Stored data:

= Beginning of Section =

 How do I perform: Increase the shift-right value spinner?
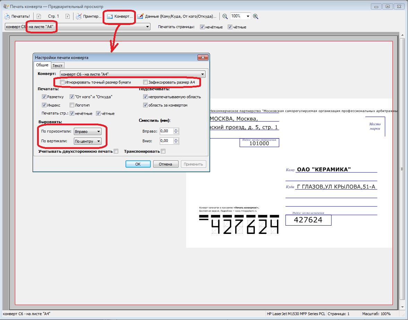tap(176, 130)
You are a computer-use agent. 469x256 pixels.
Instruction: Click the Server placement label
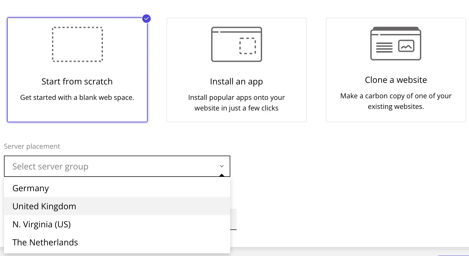pos(32,146)
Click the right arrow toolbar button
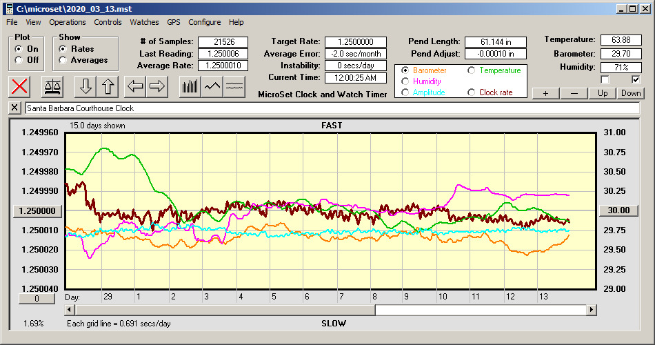 pos(158,86)
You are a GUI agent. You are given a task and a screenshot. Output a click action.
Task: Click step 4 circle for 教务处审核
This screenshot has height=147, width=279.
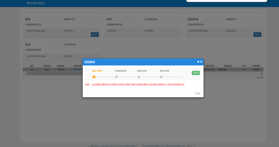coord(161,77)
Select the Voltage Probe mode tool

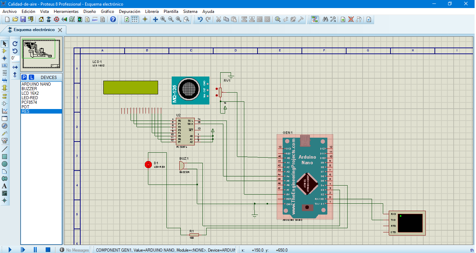coord(5,133)
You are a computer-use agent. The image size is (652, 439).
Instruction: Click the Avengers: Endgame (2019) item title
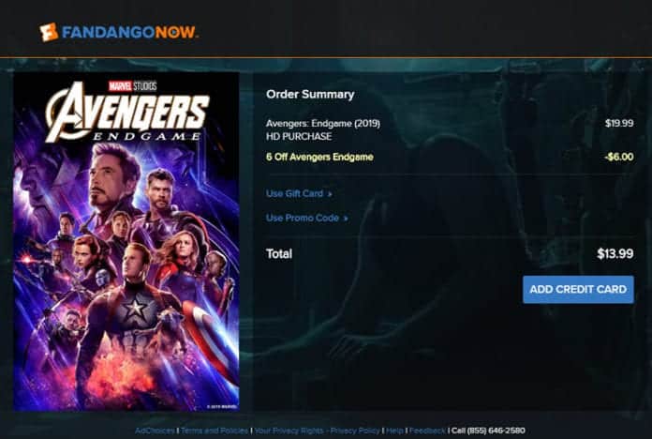(322, 124)
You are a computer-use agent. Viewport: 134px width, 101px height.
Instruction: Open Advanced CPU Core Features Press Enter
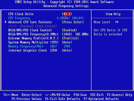coord(73,22)
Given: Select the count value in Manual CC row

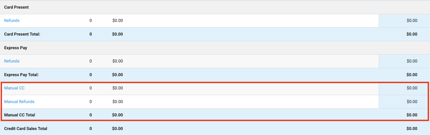Looking at the screenshot, I should pyautogui.click(x=91, y=88).
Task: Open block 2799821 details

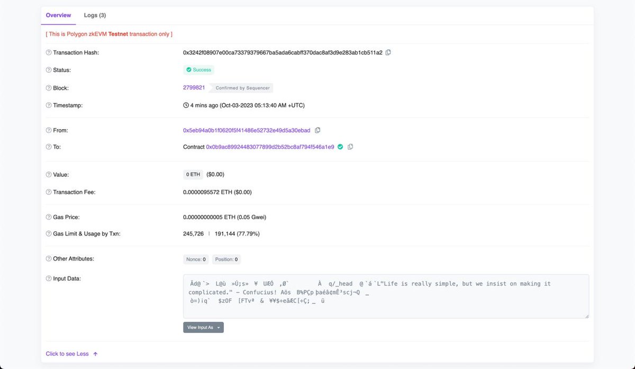Action: (194, 87)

= End of Section =

▶ [What you need to do]: An exact copy of the entries above, with no pictures, is the required answer.

▶ [Finished task]:
 How do I perform: Increase the shift-right value spinner?
tap(176, 130)
You are a computer-use agent. 469x256 pixels.
Instruction: Click the Server placement label
pos(32,146)
Click the right arrow toolbar button
 pos(158,86)
You are a GUI agent. You are given a task and a screenshot. Output a click action.
Task: Click step 4 circle for 教务处审核
This screenshot has height=147, width=279.
coord(161,77)
Select the Voltage Probe mode tool

coord(5,133)
You are a computer-use agent. The image size is (652, 439).
Instruction: Click the Avengers: Endgame (2019) item title
(322, 124)
You are a computer-use agent. Viewport: 134px width, 101px height.
Instruction: Open Advanced CPU Core Features Press Enter
coord(73,22)
Given: Select the count value in Manual CC row

Looking at the screenshot, I should pyautogui.click(x=91, y=88).
Task: Open block 2799821 details

Action: (194, 87)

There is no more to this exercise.